I settle back in at my table and consider it – this joy. I am quick to temper it, to reel it in, because I tend to do this. I feel really excited about a place or a thing or a person until the new wears off or disappointment sets in. “You’re still in the honeymoon phase,” I say to myself. “Don’t get too excited.”
But then the Holy Spirit whispers, “The honeymoon phase matters. Embrace it.” So, I consider that. I roll it around in my mind a bit. He’s right, obviously. The honeymoon phase does matter. It matters a lot. What I do in it and with it matters more.
Relish it. Live entirely in it. Laugh. Love. Be giddy. Enjoy it. But most of all, bow low. Bow low and give thanks to a God who will call me to a thing and then pour out sweet gifts just to confirm that calling. Because when it all disappoints – and it will because no thing, person, or place is blissful all the time – I must not forget the bliss of the honeymoon phase. I must not forget this intoxicating, never-want-to-leave, want-to-know-everything-there-is-to-know-about-this-season-this-place, falling in love feeling. And I must not forget the one who initiated it.
So, today, I bow low in gratitude and lean hard into the Honeymoon Phase. I say loudly, “I love this place. I love this season. God’s sweetness overwhelms me!”

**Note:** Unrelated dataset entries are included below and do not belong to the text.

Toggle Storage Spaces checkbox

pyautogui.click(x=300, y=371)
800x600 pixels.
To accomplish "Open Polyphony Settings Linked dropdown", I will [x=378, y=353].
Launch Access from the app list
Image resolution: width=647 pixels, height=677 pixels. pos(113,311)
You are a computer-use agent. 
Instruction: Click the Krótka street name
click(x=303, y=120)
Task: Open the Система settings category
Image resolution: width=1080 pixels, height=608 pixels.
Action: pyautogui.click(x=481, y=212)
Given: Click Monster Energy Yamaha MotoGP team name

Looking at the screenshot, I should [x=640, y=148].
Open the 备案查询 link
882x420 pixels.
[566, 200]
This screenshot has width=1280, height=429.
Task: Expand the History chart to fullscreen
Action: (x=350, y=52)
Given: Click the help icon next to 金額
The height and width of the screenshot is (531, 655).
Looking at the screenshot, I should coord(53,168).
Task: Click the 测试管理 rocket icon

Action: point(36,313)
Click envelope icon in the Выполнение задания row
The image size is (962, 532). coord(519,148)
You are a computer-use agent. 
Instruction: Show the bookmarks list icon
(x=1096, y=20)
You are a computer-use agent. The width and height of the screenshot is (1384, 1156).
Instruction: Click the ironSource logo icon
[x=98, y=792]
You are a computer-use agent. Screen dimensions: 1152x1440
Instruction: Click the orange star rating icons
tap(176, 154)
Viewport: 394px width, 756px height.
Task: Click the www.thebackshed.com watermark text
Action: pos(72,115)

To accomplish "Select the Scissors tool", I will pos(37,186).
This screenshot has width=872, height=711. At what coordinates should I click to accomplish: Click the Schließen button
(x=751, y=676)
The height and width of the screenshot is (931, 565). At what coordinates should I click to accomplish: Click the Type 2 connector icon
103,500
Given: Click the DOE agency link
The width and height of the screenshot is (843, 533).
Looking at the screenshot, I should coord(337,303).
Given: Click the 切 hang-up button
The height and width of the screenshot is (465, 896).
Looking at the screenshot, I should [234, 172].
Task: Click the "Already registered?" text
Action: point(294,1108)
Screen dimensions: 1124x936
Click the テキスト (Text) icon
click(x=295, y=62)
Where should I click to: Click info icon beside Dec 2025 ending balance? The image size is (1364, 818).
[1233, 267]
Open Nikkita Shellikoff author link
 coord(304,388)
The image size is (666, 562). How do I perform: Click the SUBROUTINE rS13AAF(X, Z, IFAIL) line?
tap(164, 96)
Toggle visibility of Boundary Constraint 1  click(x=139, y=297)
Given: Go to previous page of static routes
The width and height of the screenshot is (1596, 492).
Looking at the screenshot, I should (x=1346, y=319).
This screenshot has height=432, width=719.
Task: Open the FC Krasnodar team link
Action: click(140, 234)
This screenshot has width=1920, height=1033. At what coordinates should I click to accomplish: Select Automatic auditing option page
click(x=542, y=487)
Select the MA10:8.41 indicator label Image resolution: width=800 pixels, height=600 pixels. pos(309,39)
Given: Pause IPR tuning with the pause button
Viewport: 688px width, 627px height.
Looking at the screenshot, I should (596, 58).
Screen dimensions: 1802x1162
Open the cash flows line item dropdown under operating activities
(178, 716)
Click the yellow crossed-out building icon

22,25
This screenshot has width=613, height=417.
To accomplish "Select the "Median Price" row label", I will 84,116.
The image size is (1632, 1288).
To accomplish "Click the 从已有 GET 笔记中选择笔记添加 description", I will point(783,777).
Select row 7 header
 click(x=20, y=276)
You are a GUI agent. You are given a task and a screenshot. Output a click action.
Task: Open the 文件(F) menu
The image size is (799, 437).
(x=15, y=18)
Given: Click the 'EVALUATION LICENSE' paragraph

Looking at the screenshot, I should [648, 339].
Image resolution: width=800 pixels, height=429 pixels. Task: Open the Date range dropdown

“That’s great for you,” you say, “But I don’t love my place. I don’t love my season. And I don’t see any of God’s sweetness anywhere.” I’ve been there, too, but it’s important to bow low anyway. To wrestle out the goodness of God. It’s there. I know. Because in all seasons, God draws us to himself. He pursues our hearts and opens our eyes to His goodness.
Jesus always gets us where we need to be.
Thank you, Emily. Thank you for your honesty. I too discount the honeymoon phase and grow disappointed with many failures. Yet, your words…your example…breathe life into what has become a season of struggle.
Sorry…"acupofbliss" is Lauren Hasz 🙂 You are one mighty special woman!